§ Consignes
**A)** Indiquez si chacune des affirmations suivantes est conforme à l'extrait sur la prospective, en justifiant par une citation exacte : (i) le renouveau de la prospective remonte au milieu des années 2010 ; (ii) les paradoxes ayant causé un désintérêt pour la prospective dans les années 2000 ont disparu ; (iii) la prospective sert principalement trois objectifs.
**B)** Selon l'extrait sur la prospective, à quel effort le recours à cette pratique s'apparente-t-il ?
**C)** Reprenez l'extrait sur la prospective dans les organisations à partir de sa dernière phrase et poursuivez la rédaction.

§ Extrait
____

Elle est perçue comme un outil pour accroître la résilience des organisations face à des changements brutaux. Pour autant, les paradoxes qui ont conduit dans les années 2000 à un désintérêt pour la prospective demeurent, notamment dans le rapport à l’avenir qu’entretiennent les décideurs.

Dans ce cadre, un nouveau lien entre influence et prospective est notable. Il constitue un des moteurs clés du renouveau de l’intérêt pour cette pratique. Il permet de proposer une traduction directement opérationnelle des exercices de prospective dans les organisations.

1. Les multiples fonctions de la prospective dans les organisations

La prospective a connu un renouveau majeur depuis le milieu des années 2010. Il s’explique notamment par l’émergence d’un monde considéré comme plus volatile, incertain, complexe et ambigu (VUCA – volatile, uncertain, complex, ambiguous).

Ce constat se traduit par une préoccupation qui prévaut pour la plupart des décideurs : comment s’assurer de prendre les décisions les plus optimales alors même que leur niveau de compréhension de leur environnement reste limité. Dans cette perspective, le recours à la prospective s’apparente à un effort de réduction de l’incertitude.

La prospective sert principalement deux objectifs : l’anticipation et l’adaptation.

Dans le premier, elle vise à contribuer à l’élaboration d’un plan stratégique, pour anticiper et identifier de grandes tendances, ou bien pour anticiper des tendances ou des segments stratégiques pour l’organisation.

____

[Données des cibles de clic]
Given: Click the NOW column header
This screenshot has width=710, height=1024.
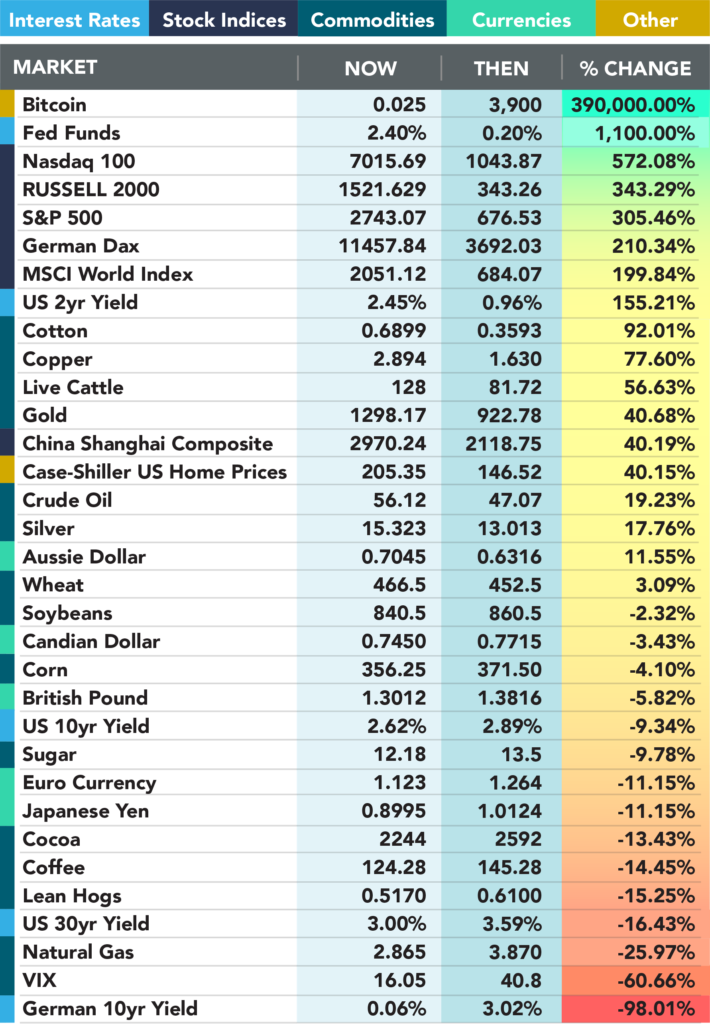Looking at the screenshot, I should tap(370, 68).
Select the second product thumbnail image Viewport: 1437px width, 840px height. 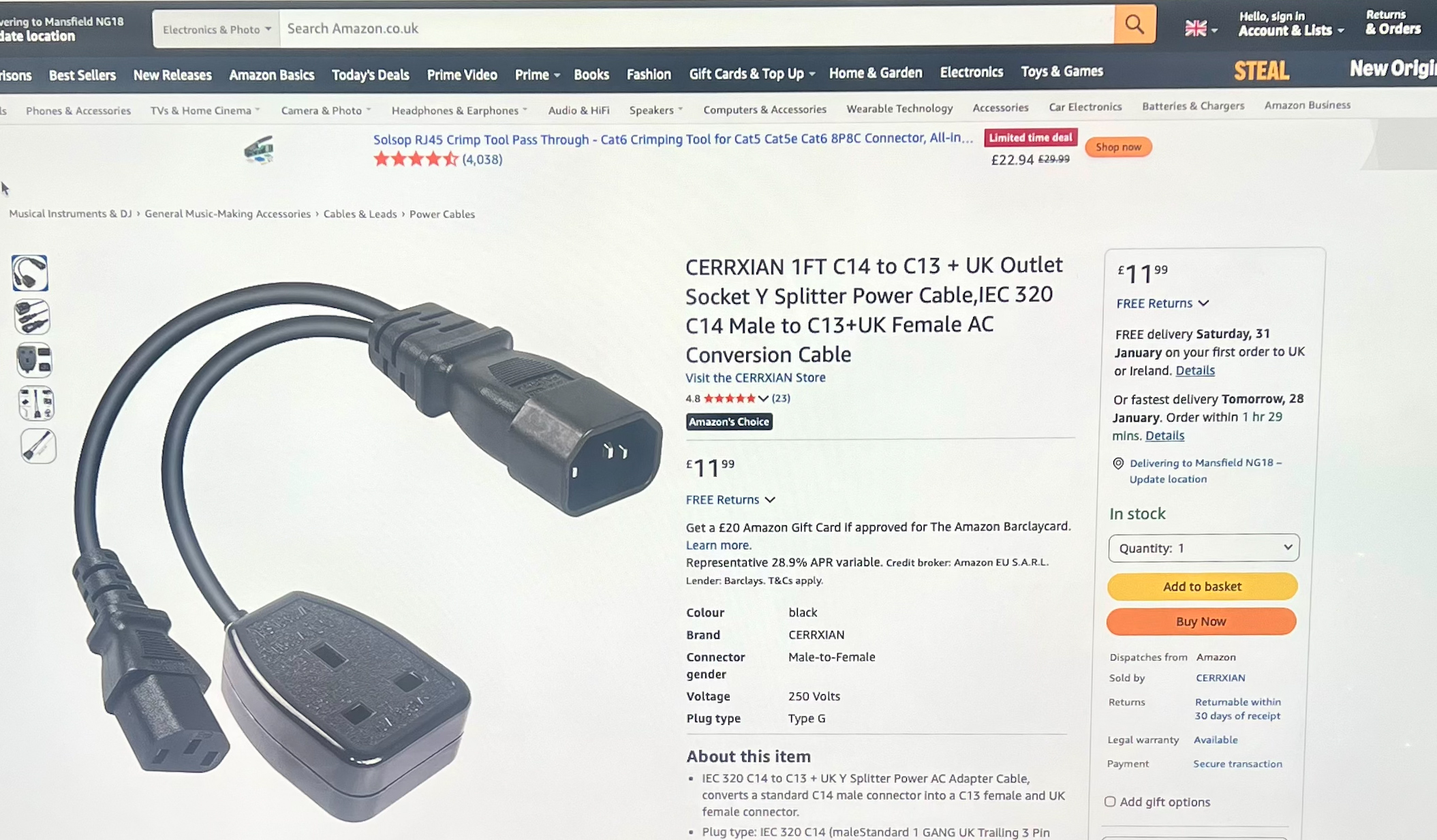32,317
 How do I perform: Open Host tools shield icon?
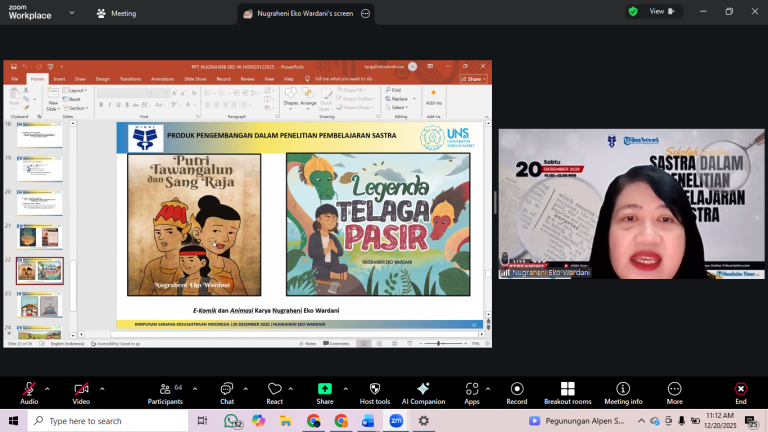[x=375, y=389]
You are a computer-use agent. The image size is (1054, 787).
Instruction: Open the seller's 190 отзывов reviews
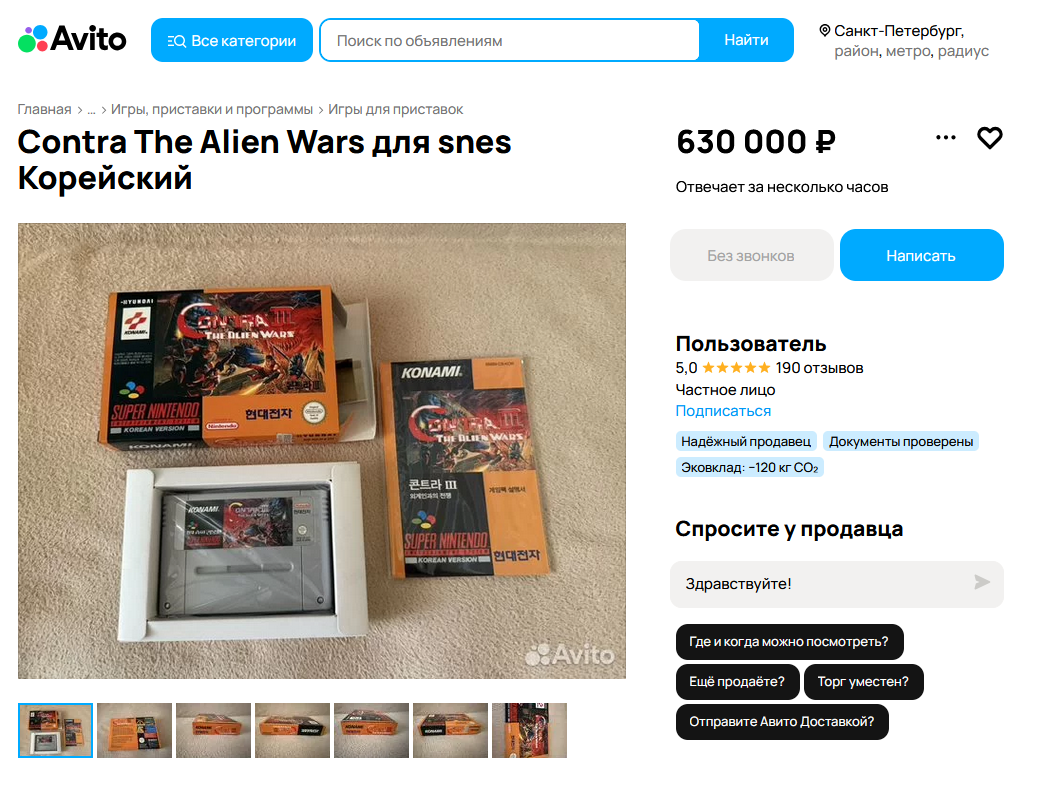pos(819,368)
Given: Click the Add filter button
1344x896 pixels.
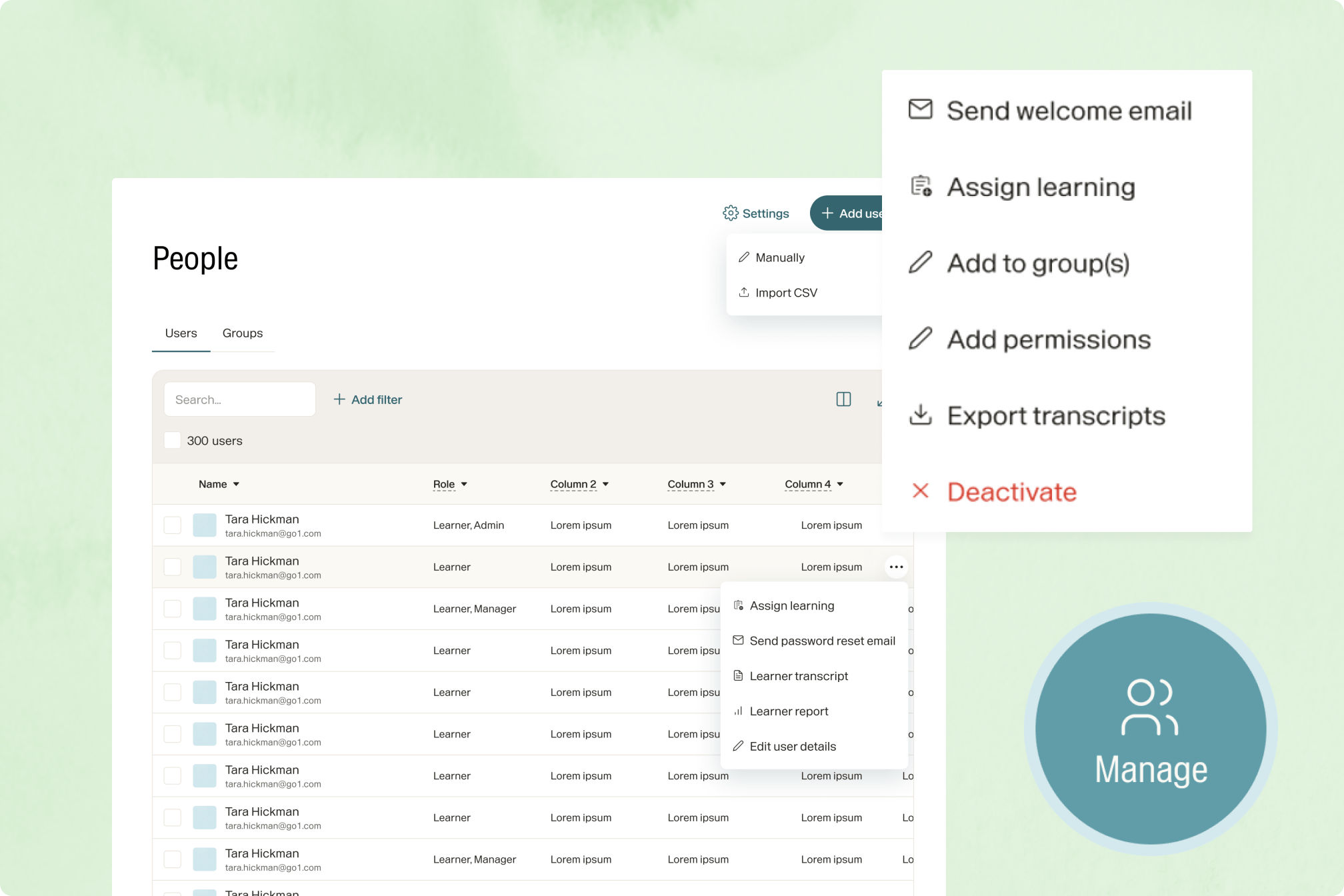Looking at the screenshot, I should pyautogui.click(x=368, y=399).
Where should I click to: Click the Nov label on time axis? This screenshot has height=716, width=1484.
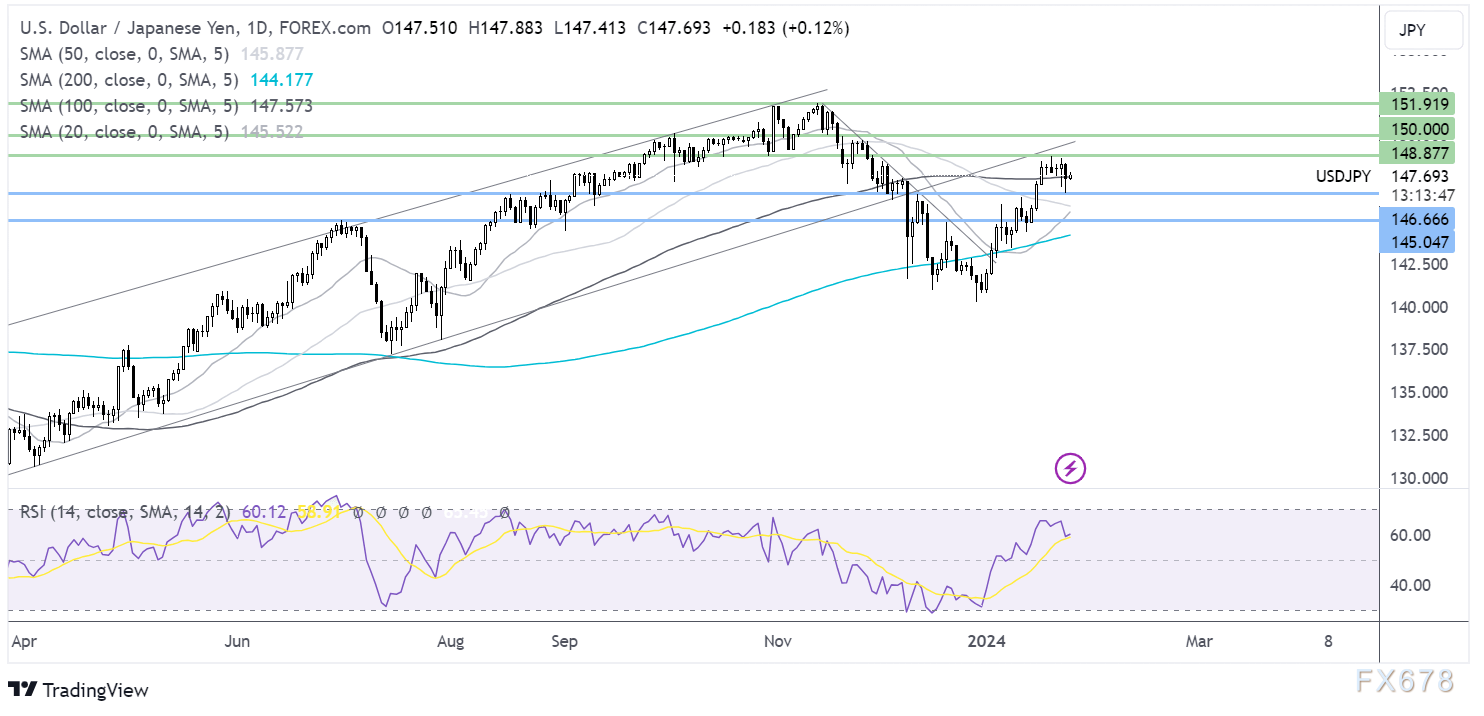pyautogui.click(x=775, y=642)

____

§ Réponses ordonnées
**A)**
(i) Oui : « La prospective a connu un renouveau majeur depuis le milieu des années 2010. »
(ii) Non : « les paradoxes qui ont conduit dans les années 2000 à un désintérêt pour la prospective demeurent »
(iii) Non : « La prospective sert principalement deux objectifs : l’anticipation et l’adaptation. »

**B)** À un effort de réduction de l’incertitude.

**C)**
Dans le second, elle cherche à favoriser la résilience des organisations face à des chocs exogènes difficiles à anticiper. Les démarches de prospectives servent alors à renforcer les compétences et les capacités des acteurs à faire face à une situation problématique.

En fonction de l’objectif poursuivi, les organisations et leurs décideurs privilégieront un outil de prospective plutôt qu’un autre, qu’il s’agisse d’outils issus d’une prospective plus stratégique ou de ceux liés à une démarche plus créative. Le regain d’intérêt des organisations pour la prospective permet d’accroître le niveau de connaissance des décideurs sur ce que recouvrent les différentes pratiques de la prospective.

Il ne répond pourtant que partiellement à une critique récurrente des praticiens de la prospective. Ces derniers dénoncent des effets de mode qui limitent leur capacité à inscrire leurs travaux dans le temps long de leur organisation.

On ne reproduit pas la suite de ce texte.